**Stated goal 1**:
Answer these questions from the article on the legal aid ruling:
(a) When did the cuts to legal aid for prisoners come into force?
(b) By about how much have calls to the two charities' advice lines increased since the cuts?
(c) In how many of the five remaining problems did the judges find the cuts inherently unfair?

** start Selected extract **

Court of Appeal: Cuts to legal aid for prisoners are unlawful

Cuts to legal aid for prisoners are unlawful because they are inherently unfair, the Court of Appeal ruled today (Monday 10 April) in its judgment on a legal challenge brought by the Howard League for Penal Reform and the Prisoners’ Advice Service (PAS).

The ruling is an important step forward in making sure that people in prison move through the system more safely and more efficiently. This will make the public safer and ease pressure on a prison system at breaking point.

Since cuts to legal aid for prisoners came into force in December 2013, violence and self-injury in prisons have risen to record levels. Almost 300 people have lost their lives through suicide.

More prisoners than ever before have called the Howard League and PAS to seek help. Calls to the two charities’ advice lines have increased by almost 50 per cent since the cuts were imposed.

The legal challenge by the Howard League and PAS began in 2013. At that time, prisoners were completely shut out from any possibility of getting legal aid for a wide range of problems.

In the time between then and the cases coming before the Court of Appeal in January and February this year, the government conceded on four areas of concern. This left five key problems for the Court of Appeal to consider and, in three of the five, judges found the cuts to be inherently unfair.

Lord Justice Beatson, giving judgment, said: “[A]t a time when… the evidence about prison staffing levels, the current state of prisons, and the workload of the Parole Board suggests that the system is under considerable pressure, the system has at present not got the capacity sufficiently to fill the gap in the run of cases in those three areas.”

Frances Crook, Chief Executive of the Howard League for Penal Reform, said: “This decision will make the public safer. It vindicates our concerns that cuts imposed by the former Lord Chancellor, Chris Grayling, in 2013 presented a grave risk that prisoners would become stuck in a broken system. This sends a clear message that important decisions about prisoners cannot be made efficiently or fairly in the face of these cuts. We look forward to hearing from the Lord Chancellor with her plans to give effect to the judgment.”

Deborah Russo, Joint Managing Solicitor of the Prisoners’ Advice Service, said: “This is an unprecedented and groundbreaking legal victory in which the vulnerability of the prison population is fully recognised as a key factor in its limited ability to access justice. Common law came to the rescue of a marginalised and often forgotten sector of our society.”

Simon Creighton, solicitor for the charities and representative for the Association of Prison Lawyers, said: “Access to legal advice for prisoners makes prisons fairer, safer and better at rehabilitating prisoners. This was first recognised in the Woolf report a quarter of a century ago and this judgment underlines that it is still true today.”

Rebecca Hilsenrath, Chief Executive of the Equality and Human Rights Commission, which intervened in the case, said: “It’s a hallmark of a democratic legal system is that it is fair and robust for all users. Without access to legal aid, prisoners with learning difficulties and mental illness would not be able to participate effectively in important decisions about their future, placing them at a significant disadvantage. We welcome today’s judgment that will ensure our legal system continues to provide legal help during these hearings.”

Notes to editors

  1. The Howard League for Penal Reform is the oldest penal reform charity in the world. It is a national charity working for less crime, safer communities and fewer people in prison.

** end Selected extract **
** start Input rows **

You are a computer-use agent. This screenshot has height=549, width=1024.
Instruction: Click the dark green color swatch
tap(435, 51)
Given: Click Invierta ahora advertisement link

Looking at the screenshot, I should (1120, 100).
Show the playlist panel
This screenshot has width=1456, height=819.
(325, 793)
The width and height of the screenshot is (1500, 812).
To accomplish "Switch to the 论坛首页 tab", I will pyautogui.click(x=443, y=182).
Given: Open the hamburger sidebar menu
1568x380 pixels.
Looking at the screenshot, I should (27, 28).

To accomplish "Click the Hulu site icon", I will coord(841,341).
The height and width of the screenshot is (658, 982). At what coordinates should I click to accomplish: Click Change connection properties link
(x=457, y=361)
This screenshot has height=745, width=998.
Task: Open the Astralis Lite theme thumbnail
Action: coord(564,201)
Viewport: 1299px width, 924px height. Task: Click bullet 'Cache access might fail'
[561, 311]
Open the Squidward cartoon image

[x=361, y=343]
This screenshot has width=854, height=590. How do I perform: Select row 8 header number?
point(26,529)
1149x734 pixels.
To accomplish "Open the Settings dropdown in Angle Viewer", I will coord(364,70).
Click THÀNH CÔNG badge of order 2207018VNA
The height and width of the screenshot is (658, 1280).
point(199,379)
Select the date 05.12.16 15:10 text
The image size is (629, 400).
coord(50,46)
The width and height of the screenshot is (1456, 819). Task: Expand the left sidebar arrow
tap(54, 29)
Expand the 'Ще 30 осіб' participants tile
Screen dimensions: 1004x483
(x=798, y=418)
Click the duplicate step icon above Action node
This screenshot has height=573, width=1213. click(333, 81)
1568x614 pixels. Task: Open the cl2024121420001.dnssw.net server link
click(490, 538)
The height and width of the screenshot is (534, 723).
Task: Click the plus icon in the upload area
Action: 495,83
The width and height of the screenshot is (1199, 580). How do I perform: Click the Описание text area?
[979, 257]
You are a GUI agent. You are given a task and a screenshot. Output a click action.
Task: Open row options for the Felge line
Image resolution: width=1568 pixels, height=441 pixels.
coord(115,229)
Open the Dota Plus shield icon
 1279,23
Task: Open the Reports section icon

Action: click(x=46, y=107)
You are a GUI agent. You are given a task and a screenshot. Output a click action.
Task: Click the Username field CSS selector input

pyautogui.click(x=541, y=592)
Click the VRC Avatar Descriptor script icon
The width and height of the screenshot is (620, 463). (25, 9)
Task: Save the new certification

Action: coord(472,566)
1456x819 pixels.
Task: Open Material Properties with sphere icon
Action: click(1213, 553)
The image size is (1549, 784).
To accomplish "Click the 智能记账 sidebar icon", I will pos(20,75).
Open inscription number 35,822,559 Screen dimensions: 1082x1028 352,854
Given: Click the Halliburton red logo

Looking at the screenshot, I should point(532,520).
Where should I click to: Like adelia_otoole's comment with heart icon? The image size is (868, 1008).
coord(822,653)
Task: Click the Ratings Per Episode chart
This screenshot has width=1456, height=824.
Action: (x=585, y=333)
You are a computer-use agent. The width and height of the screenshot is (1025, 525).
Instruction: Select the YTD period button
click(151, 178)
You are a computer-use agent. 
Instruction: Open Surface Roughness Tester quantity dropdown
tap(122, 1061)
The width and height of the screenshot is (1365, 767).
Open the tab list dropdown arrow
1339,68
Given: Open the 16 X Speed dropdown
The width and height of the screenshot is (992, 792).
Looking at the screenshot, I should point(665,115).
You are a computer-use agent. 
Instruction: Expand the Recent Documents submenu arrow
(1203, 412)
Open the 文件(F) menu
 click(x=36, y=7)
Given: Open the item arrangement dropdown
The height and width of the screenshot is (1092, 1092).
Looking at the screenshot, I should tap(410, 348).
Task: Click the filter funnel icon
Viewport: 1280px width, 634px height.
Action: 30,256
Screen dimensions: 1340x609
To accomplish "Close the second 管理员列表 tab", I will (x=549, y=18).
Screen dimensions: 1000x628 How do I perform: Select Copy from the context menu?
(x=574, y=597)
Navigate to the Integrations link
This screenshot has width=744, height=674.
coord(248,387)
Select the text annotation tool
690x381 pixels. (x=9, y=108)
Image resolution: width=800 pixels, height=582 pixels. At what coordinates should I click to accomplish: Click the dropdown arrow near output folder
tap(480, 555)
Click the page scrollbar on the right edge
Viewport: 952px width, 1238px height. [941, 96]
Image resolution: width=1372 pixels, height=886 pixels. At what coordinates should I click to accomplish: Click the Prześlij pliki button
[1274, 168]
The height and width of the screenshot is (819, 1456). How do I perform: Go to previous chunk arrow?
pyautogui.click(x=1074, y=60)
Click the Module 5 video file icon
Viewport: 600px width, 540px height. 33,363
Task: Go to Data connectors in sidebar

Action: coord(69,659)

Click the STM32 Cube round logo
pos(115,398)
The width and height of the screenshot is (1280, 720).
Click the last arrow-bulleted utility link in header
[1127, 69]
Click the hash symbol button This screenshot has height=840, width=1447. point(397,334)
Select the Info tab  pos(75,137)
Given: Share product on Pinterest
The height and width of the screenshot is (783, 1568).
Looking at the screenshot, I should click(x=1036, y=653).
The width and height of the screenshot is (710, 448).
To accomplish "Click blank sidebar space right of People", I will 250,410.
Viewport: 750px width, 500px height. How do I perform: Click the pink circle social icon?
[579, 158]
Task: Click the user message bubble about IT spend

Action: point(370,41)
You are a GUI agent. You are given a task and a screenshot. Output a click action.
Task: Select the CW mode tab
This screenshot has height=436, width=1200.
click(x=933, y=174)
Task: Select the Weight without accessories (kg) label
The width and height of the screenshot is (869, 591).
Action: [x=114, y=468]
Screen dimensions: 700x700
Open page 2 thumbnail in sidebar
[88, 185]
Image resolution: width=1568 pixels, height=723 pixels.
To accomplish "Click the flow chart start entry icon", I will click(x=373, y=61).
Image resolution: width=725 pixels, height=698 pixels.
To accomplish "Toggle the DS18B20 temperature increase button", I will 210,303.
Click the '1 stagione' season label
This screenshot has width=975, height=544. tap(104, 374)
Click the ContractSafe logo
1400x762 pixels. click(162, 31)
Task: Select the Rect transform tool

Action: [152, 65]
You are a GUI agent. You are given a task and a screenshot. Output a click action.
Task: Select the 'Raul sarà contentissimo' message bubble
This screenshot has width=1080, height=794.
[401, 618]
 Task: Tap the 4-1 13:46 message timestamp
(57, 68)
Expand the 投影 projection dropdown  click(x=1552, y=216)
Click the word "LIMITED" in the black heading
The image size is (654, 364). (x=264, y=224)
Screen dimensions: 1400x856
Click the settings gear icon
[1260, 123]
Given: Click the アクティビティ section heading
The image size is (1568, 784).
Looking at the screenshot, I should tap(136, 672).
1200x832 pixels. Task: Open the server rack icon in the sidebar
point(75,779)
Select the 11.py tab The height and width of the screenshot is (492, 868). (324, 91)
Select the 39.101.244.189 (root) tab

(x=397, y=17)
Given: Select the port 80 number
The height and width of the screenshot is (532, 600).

** end Input rows **

**Stated goal 2**: Rewrite the entries starting at the line that contains "Screen dimensions: 1340x609" and ending at the line that contains "pos(115,398)", renaming "scrollbar" to "scroll bar" and leaving everything else unchanged.

**Exercise response 1**:
(a) December 2013
(b) Almost 50 per cent
(c) Three

**Exercise response 2**:
Screen dimensions: 1340x609
To accomplish "Close the second 管理员列表 tab", I will (x=549, y=18).
Screen dimensions: 1000x628 How do I perform: Select Copy from the context menu?
(x=574, y=597)
Navigate to the Integrations link
This screenshot has width=744, height=674.
coord(248,387)
Select the text annotation tool
690x381 pixels. (x=9, y=108)
Image resolution: width=800 pixels, height=582 pixels. At what coordinates should I click to accomplish: Click the dropdown arrow near output folder
tap(480, 555)
Click the page scroll bar on the right edge
Viewport: 952px width, 1238px height. [941, 96]
Image resolution: width=1372 pixels, height=886 pixels. At what coordinates should I click to accomplish: Click the Prześlij pliki button
[1274, 168]
The height and width of the screenshot is (819, 1456). How do I perform: Go to previous chunk arrow?
pyautogui.click(x=1074, y=60)
Click the Module 5 video file icon
Viewport: 600px width, 540px height. 33,363
Task: Go to Data connectors in sidebar

Action: coord(69,659)

Click the STM32 Cube round logo
pos(115,398)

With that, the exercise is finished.